Feedback That Explains WHY
Completed professional editor training, five writing courses, earned a qualification in print and digital media. This knowledge just sat on a drive. Ran an experiment: can this knowledge be turned into a working system?
Before / After
Before: Grammarly flags passive voice → fixes it → I accept → I don’t understand why → keep making the same mistake
After: WriteRAG says, “You wrote ‘mistakes were made’ — passive voice. Rule: Strunk & White, Element 14: Use the active voice. Why: Passive hides responsibility.” → I actually understand the principle.
Impact: 85% accuracy in detecting violations. 18 rule categories from 10+ books. Mastered “show, don’t tell” after seven repetitions.
How It Works
Step 1: Extracted rules from 10+ professional writing books, organized into 18 categories.

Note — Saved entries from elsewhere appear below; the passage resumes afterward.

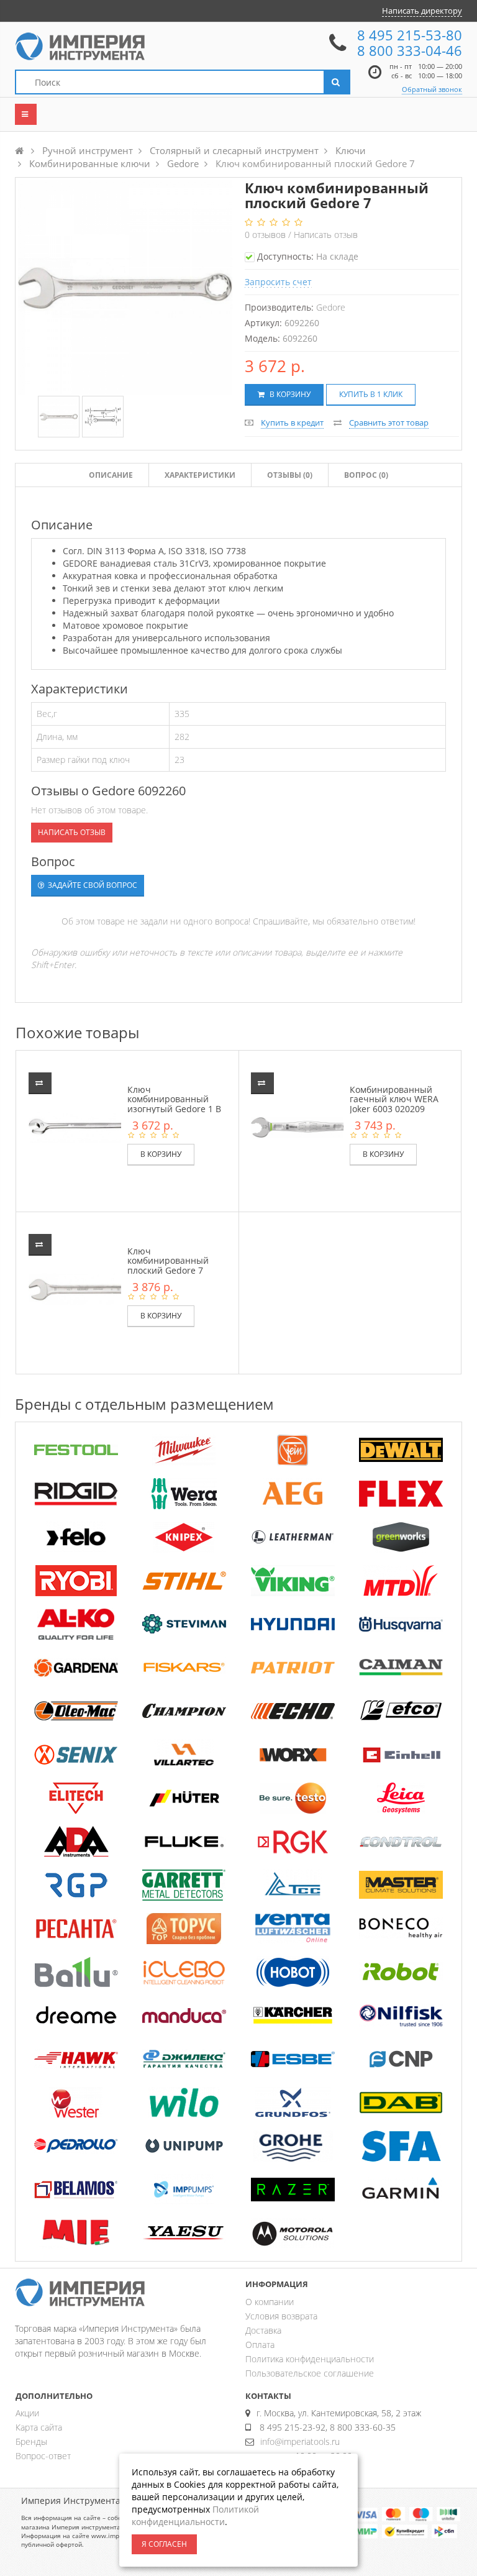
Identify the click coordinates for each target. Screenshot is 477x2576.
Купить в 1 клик (370, 394)
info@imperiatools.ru (300, 2441)
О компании (269, 2302)
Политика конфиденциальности (309, 2359)
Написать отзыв (326, 234)
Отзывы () (289, 475)
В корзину (289, 394)
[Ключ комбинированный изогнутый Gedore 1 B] (84, 1127)
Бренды (31, 2441)
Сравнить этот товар (389, 422)
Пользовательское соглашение (309, 2373)
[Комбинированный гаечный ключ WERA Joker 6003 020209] (306, 1127)
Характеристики (200, 475)
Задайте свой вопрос (91, 885)
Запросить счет (278, 282)
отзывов (266, 234)
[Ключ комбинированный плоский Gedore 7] (59, 417)
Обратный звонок (432, 89)
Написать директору (422, 10)
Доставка (263, 2330)
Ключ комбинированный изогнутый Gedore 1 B (174, 1099)
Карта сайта (39, 2427)
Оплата (260, 2344)
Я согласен (164, 2544)
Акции (27, 2413)
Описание (111, 475)
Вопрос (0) (366, 475)
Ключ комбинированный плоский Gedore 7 (168, 1260)
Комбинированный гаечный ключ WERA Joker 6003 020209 (394, 1099)
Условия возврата (281, 2316)
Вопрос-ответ (43, 2456)
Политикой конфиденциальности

Step 2: Send text to Telegram bot. AI finds which rules apply to your text.
Step 3: Returns: “Rule violated: Use active voice (Strunk & White, p.18). Problem: ‘was thrown by’ is passive. Why it matters: Active is more direct.” Shows good/bad versions.
Result: Learn writing principles from professional sources, not generic AI advice. Track patterns over time.
18 Rule Categories
Primary: Clarity & concision, Structure & flow, Voice & tone, Show don’t tell, Pacing, Active vs passive
Secondary: Dialogue, Character development, Conflict & tension, Description, Opening hooks, Endings, and 6 more specialized categories
Technical Architecture
- Knowledge Base: 10+ books (On Writing Well, Bird by Bird, Elements of Style, Save the Cat)
- Vector DB (Qdrant): Embeddings for each rule, semantic matching
- Analysis Pipeline: Text → embedding → similarity search → Claude validates → ranked issues
- Learning Loop: Tracks violation frequency, builds “mistake profile”, prioritizes feedback
What Makes It Different
Every piece of feedback cites a real book page or course module. Not AI “opinions,” but professional writing wisdom. It builds intuition through repetition, not dependency.